GIVEN RECORDS:
****************************************
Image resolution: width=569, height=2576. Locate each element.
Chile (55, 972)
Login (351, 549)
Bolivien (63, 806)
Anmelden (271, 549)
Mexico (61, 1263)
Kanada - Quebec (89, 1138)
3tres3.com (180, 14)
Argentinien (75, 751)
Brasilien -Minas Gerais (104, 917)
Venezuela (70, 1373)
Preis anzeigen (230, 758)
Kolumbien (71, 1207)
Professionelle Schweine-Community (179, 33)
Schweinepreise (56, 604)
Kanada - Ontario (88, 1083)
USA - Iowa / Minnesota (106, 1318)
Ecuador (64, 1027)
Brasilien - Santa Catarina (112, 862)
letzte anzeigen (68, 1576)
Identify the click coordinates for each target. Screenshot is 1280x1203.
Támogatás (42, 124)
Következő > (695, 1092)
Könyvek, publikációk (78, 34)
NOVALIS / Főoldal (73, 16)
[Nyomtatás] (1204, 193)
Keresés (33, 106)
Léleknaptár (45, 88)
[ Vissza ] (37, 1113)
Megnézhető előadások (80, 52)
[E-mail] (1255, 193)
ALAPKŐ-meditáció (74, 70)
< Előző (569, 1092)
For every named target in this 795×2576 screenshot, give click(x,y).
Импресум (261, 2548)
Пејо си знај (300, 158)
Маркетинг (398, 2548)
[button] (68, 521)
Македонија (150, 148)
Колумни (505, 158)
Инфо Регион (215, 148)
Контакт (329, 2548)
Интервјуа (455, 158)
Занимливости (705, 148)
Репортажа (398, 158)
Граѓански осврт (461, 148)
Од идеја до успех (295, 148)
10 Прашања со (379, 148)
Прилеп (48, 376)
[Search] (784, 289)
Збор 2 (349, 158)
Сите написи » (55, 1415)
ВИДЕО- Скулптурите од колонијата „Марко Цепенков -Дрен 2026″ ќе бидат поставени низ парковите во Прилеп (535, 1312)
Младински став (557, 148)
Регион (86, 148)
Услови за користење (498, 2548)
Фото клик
****************************************
AIM OF THE TASK: What is needed is every line from the data above that includes the string "Прилеп", copied out.

EXERCISE RESULT:
Прилеп (48, 376)
ВИДЕО- Скулптурите од колонијата „Марко Цепенков -Дрен 2026″ ќе бидат поставени низ парковите во Прилеп (535, 1312)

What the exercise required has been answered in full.